Each time Bernard Njodzeka thinks about the International Day of Nurses, he is gripped by saddness, fear and physiological pain inflicted on him last year by Cameroon’s military officers.
This year’s International Nurses Day, celebrated every May 12, made it exactly a year since he and two other nurses were brutalised and disgraced by military officers, who invaded his house in Mutengene, a town in the South-west Region.
Njodzeka says at the time his house was raided, he was planning to lead nurses of Mutengene Baptist Hospital, where he worked, in a peaceful, authorized march to mark the International Nurses Day.
Over a dozen soldiers stormed his house that morning, and without any explanations, searched the house before arresting him. Although they later released him after maltreating him and his colleagues, the trauma hasn’t left him.
Till date, no one has told him why his house was searched and why he and his two colleagues were arrested.
“As a nurse lead of the International Day of the Nurses’ activities at Baptist Hospital Mutengene, which I was chairing its activities, in the early morning of this day, the military raided the small house where I stayed. I got out of bed and was cleaning the house very early in the morning and when I opened the door, I met more than half a dozen of military. The military turned my house upside down, with no one explaining to me what was going on. The military forced me to give my phone and ID Card that they were taking me to the police station. I presented my professional batch, a letter from the DO, which I was to lead a nurses match but no one listened to me. I was forced to follow the police where two nursing colleagues working in the hospital with me were also arrested,” Bernard Njodzeka recalled.

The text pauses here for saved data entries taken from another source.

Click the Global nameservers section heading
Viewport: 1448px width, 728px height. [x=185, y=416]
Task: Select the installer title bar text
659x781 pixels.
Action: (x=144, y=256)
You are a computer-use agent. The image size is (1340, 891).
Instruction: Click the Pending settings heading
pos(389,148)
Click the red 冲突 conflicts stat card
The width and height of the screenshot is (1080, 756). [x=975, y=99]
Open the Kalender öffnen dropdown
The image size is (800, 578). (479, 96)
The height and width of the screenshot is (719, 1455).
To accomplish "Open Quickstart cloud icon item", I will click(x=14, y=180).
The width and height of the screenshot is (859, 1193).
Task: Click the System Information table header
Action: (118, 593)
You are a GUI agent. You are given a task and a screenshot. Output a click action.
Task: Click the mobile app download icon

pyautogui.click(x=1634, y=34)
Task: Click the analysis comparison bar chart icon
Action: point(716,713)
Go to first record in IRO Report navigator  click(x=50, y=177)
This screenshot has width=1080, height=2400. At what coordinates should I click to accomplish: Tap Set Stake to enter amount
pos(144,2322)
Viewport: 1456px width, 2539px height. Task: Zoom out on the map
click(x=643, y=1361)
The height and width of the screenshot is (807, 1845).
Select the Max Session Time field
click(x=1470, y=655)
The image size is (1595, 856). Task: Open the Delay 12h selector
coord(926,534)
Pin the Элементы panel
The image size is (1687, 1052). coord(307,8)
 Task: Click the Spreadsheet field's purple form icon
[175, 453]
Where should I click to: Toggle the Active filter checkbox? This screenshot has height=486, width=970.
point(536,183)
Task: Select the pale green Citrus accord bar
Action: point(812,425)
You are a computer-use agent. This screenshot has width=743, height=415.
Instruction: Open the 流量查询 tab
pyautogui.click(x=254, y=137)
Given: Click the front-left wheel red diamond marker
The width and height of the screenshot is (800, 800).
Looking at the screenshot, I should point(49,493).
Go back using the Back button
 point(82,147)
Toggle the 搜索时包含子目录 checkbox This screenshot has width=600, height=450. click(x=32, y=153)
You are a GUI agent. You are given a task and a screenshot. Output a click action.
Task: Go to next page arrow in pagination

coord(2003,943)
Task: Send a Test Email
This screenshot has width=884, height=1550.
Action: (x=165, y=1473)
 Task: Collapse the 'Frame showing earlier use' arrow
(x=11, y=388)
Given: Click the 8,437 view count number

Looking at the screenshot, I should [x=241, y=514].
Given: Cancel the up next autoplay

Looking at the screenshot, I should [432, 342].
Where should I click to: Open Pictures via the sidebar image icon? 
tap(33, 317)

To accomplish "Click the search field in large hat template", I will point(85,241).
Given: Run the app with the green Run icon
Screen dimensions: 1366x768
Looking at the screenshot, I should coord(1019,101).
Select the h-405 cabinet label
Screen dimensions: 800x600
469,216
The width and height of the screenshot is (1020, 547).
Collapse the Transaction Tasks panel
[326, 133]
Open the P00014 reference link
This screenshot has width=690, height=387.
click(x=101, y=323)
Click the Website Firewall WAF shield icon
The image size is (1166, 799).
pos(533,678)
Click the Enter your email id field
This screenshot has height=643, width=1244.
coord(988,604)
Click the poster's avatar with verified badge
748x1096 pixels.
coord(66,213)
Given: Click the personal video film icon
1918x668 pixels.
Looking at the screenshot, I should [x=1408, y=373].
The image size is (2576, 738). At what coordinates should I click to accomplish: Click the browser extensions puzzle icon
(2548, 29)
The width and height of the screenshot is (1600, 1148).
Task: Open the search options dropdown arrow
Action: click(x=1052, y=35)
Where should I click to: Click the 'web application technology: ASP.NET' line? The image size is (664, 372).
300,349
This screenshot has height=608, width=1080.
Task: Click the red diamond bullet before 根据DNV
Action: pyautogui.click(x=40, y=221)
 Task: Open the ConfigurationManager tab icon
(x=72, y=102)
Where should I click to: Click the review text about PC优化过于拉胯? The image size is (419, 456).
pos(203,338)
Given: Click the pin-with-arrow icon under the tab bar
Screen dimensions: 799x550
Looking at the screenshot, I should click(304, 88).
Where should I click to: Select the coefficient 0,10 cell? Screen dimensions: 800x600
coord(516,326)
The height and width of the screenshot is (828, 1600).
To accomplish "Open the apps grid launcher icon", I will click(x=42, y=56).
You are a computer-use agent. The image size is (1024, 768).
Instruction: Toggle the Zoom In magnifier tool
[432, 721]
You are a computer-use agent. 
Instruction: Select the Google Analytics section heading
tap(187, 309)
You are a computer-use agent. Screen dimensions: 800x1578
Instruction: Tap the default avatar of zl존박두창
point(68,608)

He went further to picture the humiliation officers subjected him and his colleagues to.
“They forced us to sit on the floor in mud under the rain. It was indeed humiliating, as people passed by looking at us like criminals. The two of my colleagues were asked to go. After, I was carried to the station, I got released by a police I had treated. This was the worse Nurses’ Day I have ever celebrated, as all I felt was frustration and emptiness from the trauma and humiliation by the military men.”
Cameroonian Nurse
He said the brutal treatment he underwent reminded him of what thousands of other people are going through, especially in the English-speaking Regions of the country, which have been going through a brutal armed conflict since 2017.
“People with no voice keeps suffering and getting prison in English Cameroon for a fight they know nothing about,” he said.
Stories like that of Bernard Njodzeka are very rampant in the English-speaking Regions since the separatist war broke out.
Both military and separatist fighters have been accused of subjecting civilians to all sorts of cruel treatment, including torture and summary killings.